DINHEIRO – Além do comércio exterior, quais são as prioridades do setor automotivo?
MEGALE – São as linhas de financiamento de bens de capital, como caminhões e máquinas agrícolas, que estavam abertas, mas foram suspensas. Isso não é bom. O ideal é que a regra do jogo seja clara para que o investidor tenha previsibilidade. Além disso, queremos que os bancos liberem mais recursos para financiar o setor.
DINHEIRO – Os bancos estão muito cautelosos na concessão de crédito?
MEGALE – Sim. No passado, eles tiveram uma oferta de crédito muito grande, que acabou gerando um nível de inadimplência um pouco elevado. Sem confiança, o cliente deixou de procurar o crédito e o banco só está dando o crédito em situações mais seguras.
DINHEIRO – Mas a cautela é exagerada?
MEGALE – De fato, a cautela é um pouquinho excessiva. Daria para os bancos liberarem mais crédito.
DINHEIRO – O sr. teme que a troca no comando dos bancos públicos, já anunciada, represente menos crédito para o setor?
MEGALE – Não acredito. O governo ainda está tomando pé da situação. Isso é normal. Os bancos oficiais poderão ter um papel importante na concessão de crédito. O Banco do Brasil e a Caixa foram parceiros nossos e pretendemos fazer mais ações com eles no segundo semestre.
DNHEIRO – O governo quer que o BNDES antecipe a devolução de R$ 100 bilhões ao Tesouro. Isso não significa um banco mais enxuto, reduzindo os financiamentos?
MEGALE – Não. O discurso do ministro Henrique Meirelles é de que essa devolução não afetará as linhas de financiamento já previstas. No caso do Plano Safra, por exemplo, já foi anunciado o montante de recursos para financiamento. Quando tivermos uma audiência com a nova presidente do BNDES, vamos destacar a importância da previsibilidade. O ideal é que as linhas e as taxas sejam anunciadas sempre com um horizonte de, pelo menos, um ano.
DINHEIRO – O maior tombo do setor está no segmento de caminhões, que está atrelado à queda do PIB. Uma saída não seria o programa de renovação de frotas?

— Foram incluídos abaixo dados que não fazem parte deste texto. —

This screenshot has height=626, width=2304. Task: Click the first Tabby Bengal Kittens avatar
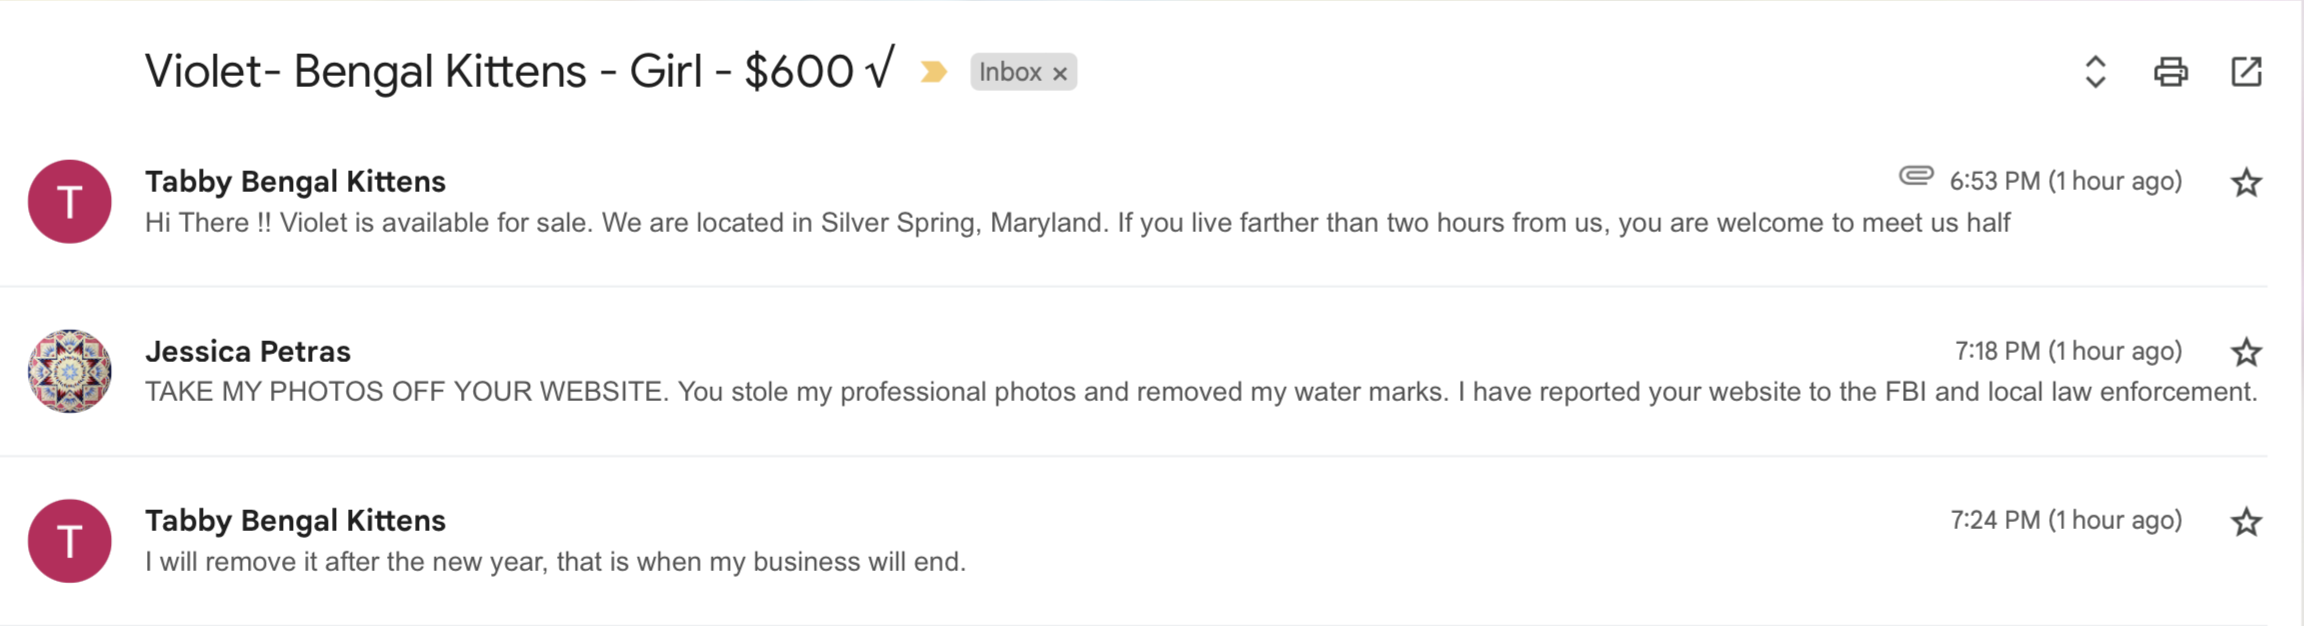[x=69, y=201]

MEGALE – Exatamente. Queremos implementar um Programa de Sustentabilidade Veicular, que pode valer para caminhões e automóveis. A ideia é tirar os veículos mais velhos da rua, dar uma destinação correta do ponto de vista ambiental e promover a renovação. O problema é equacionar um fundo com recursos para financiar esse programa. Já apresentamos três ou quatro propostas para o governo, mas não posso antecipar detalhes.

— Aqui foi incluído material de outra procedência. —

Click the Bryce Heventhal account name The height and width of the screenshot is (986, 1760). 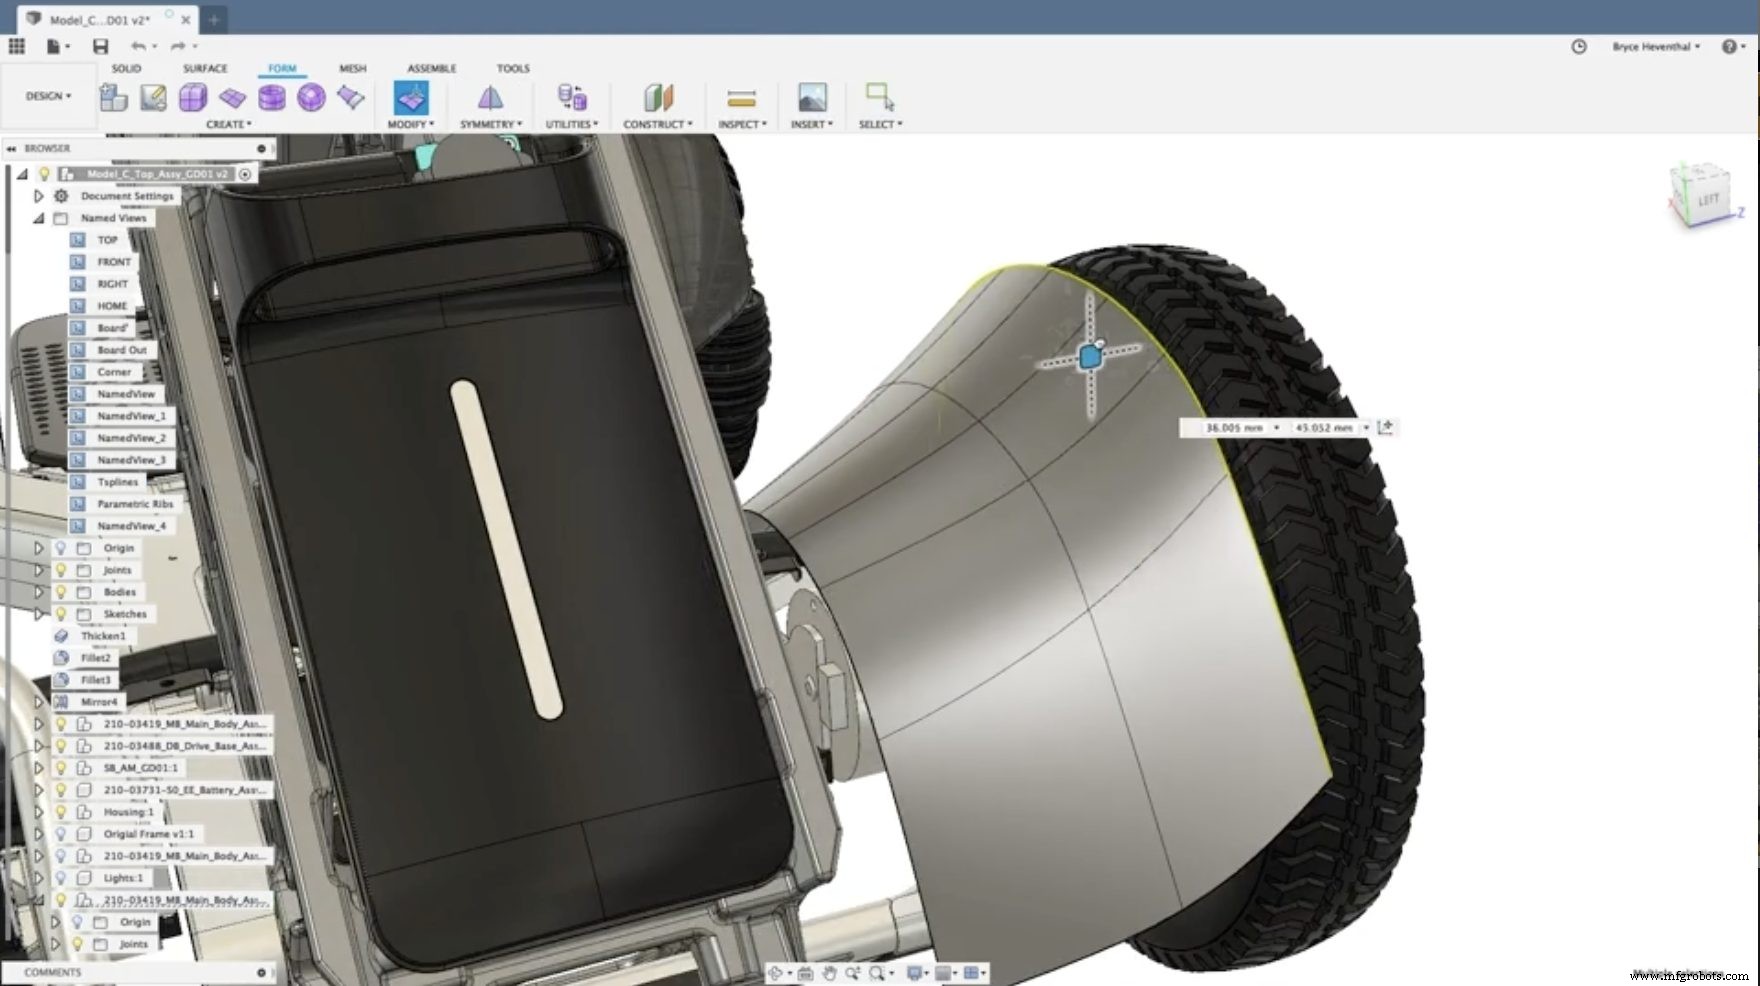pyautogui.click(x=1652, y=46)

DINHEIRO – Como seria esse modelo?
MEGALE – O dono do caminhão ou do carro velho entrega o veículo e recebe uma carta de crédito, que será utilizada na compra de um veículo mais novo. Não necessariamente o dono do caminhão velho, por exemplo, comprará um zero-quilômetro. O salto financeiro seria muito grande. Mas ele pode comprar um veículo usado mais novo e o dono desse usado pode comprar um zero quilômetro, movimentando toda a cadeia.